Introducing the namespace-scoped PodPlacementConfig

openshift · Feb 5, 2025 · f90ad13 · f90ad13
1 parent c95c150
commit f90ad13
Showing 1 changed file with 296 additions and 0 deletions.
diff --git a/docs/enhancements/MTO-0002-local-pod-placement.md b/docs/enhancements/MTO-0002-local-pod-placement.md
@@ -0,0 +1,296 @@
+---
+title: Introducing the namespace-scoped `PodPlacementConfig`
+authors:
+  - "@aleskandro"
+reviewers:
+  - "@AnnaZivkovic"
+  - "@jeffdyoung"
+  - "@Prashanth684"
+  - "@prb112"
+approvers:
+  - "@Prashanth684"
+creation-date: 2025-02-04
+last-updated: 2025-02-04
+tracking-link:
+  - https://issues.redhat.com/browse/MULTIARCH-4252
+see-also: []
+---
+
+# Introducing the namespace-scoped `PodPlacementConfig`
+
+## Summary
+Currently, the Multiarch Tuning Operator exposes a cluster-scoped Custom Resource Definition (CRD) that allows users to
+(a) enable the pod placement controller, (b) define a namespace selector to filter the namespaces whose pods should be
+patched with the scheduling gate at admission time, and (c) have all the matching pods in the selected namespaces patched
+with the node selector term for the compatible architectures to influence the pod scheduling's strong predicates run by the 
+node affinity filtering plugin.
+In [MULTIARCH-4970](https://issues.redhat.com/browse/MULTIARCH-4970), we introduced new fields in the `PodPlacementConfig` that
+allow users to define cluster-wide preferences to influence the node affinity scoring plugin with respect to the pod's
+preferred architectures. However, users may want to have more granular control over the pod placement controller's behavior
+by defining different preferences for different namespaces and sub-set of pods within a namespace.

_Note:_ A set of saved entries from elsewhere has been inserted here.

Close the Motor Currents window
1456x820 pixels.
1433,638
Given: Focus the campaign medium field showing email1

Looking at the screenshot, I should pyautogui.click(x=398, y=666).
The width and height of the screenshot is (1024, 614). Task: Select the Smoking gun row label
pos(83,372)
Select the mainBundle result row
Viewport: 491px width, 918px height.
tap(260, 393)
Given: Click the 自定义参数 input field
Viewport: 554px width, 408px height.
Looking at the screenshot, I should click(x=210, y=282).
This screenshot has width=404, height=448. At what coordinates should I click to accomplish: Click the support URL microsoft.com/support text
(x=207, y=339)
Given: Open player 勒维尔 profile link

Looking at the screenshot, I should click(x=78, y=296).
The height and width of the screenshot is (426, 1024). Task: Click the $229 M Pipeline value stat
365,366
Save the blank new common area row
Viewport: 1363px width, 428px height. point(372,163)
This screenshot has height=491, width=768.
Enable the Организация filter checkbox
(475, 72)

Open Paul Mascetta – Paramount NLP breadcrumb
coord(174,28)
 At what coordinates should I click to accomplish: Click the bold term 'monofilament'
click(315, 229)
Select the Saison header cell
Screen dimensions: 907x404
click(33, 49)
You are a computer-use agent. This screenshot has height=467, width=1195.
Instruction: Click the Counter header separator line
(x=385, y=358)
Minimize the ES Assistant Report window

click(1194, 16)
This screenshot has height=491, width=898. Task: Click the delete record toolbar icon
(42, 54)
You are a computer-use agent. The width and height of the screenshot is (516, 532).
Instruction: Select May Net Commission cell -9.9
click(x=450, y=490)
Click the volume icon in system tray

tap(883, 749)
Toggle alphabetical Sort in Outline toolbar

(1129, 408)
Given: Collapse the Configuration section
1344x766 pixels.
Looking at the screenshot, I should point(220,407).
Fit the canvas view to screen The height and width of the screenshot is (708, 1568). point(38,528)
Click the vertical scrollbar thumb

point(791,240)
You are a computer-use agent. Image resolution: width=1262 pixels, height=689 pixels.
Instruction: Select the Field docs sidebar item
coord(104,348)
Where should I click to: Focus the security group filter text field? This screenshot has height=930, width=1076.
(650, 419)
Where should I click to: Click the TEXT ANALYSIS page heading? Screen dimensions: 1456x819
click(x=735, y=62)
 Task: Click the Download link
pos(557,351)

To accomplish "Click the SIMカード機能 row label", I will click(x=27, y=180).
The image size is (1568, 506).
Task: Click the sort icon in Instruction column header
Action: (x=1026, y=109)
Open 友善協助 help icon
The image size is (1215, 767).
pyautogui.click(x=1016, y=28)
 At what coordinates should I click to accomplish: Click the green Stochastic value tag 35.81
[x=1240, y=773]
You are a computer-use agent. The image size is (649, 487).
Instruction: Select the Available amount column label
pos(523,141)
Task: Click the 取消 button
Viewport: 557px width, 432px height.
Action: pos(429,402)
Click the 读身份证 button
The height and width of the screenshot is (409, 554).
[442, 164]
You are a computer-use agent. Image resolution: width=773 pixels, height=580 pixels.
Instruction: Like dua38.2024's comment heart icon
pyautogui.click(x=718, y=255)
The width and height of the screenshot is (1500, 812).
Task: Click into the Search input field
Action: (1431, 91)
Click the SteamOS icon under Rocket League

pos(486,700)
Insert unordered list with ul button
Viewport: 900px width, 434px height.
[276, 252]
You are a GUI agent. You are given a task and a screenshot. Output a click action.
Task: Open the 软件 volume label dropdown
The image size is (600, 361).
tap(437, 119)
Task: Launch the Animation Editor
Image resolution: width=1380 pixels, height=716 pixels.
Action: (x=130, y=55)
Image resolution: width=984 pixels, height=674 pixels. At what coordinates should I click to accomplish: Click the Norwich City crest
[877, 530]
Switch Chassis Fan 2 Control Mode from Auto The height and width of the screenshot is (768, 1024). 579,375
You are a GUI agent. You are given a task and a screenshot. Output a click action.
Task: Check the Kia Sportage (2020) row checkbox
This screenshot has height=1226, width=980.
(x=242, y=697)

+This enhancement proposes to introduce a namespace-scoped `PodPlacementConfig` CRD that allows users to define the pod placement
+controller's behavior at a namespace level. The namespace-scoped `PodPlacementConfig` CRD will include fields similar to the ones defined 
+in the current version of the cluster-scoped `PodPlacementConfig` CRD, and label selectors to refine the scope of the configuration
+to subset of pods within a namespace matching the label selector.
+
+
+## Motivation
+- Users want to have more granular control over the pod placement controller's behavior by defining different preferences 
+for different namespaces and sub-set of pods within a namespace, given they are aware some pods can perform better on certain 
+architectures or support cost-reduction strategies by running pods on cheaper nodes such as arm64 ones.
+
+### User Stories
+- As a cluster administrator, I want to define different preferences for different namespaces and sub-set of pods within a namespace
+so that I can influence the node affinity scoring plugin with respect to the pod's preferred architectures at a namespace level.
+
+### Goals
+- Provide a namespace-scoped resource to define the pod placement controller's behavior at a namespace level for the node affinity 
+  scoring plugin
+- Provide a namespace-scoped resource to define the pod placement controller's behavior for the node affinity 
+  scoring plugin on a subset of pods within a namespace
+
+### Non-Goals
+- Allow users to define the pod placement controller's behavior at a pod level, selecting pods across multiple namespaces
+- Allow users to define which namespaces should get the node affinity filtering plugin's behavior managed by the cluster-scoped 
+  `ClusterPodPlacementConfig` CRD: the cluster-scoped `PodPlacementConfig` CRD will continue to be used for this purpose and will be
+  a dependency for the namespace-scoped `PodPlacementConfig` CRD
+
+## Proposal
+
+We introduce a new namespace-scoped `PodPlacementConfig` CRD that allows users to define the pod placement controller's 
+behavior at a namespace level.
+
+Its development is expected to ship in the following phases:
+
+- Phase 1 - initial introduction of the namespace-scoped `PodPlacementConfig` CRD:
+	- The multiarch tuning operator will refuse the creation of the namespace-scoped `PodPlacementConfig` CRD if the cluster-scoped
+	  `ClusterPodPlacementConfig` CRD is not present
+	- The pod placement controller deployed when the `ClusterPodPlacementConfig` CRD is present will be able to also apply 
+      the configuration to the pods in the selected namespaces, if any namespace-scoped `PodPlacementConfig` CRD is present.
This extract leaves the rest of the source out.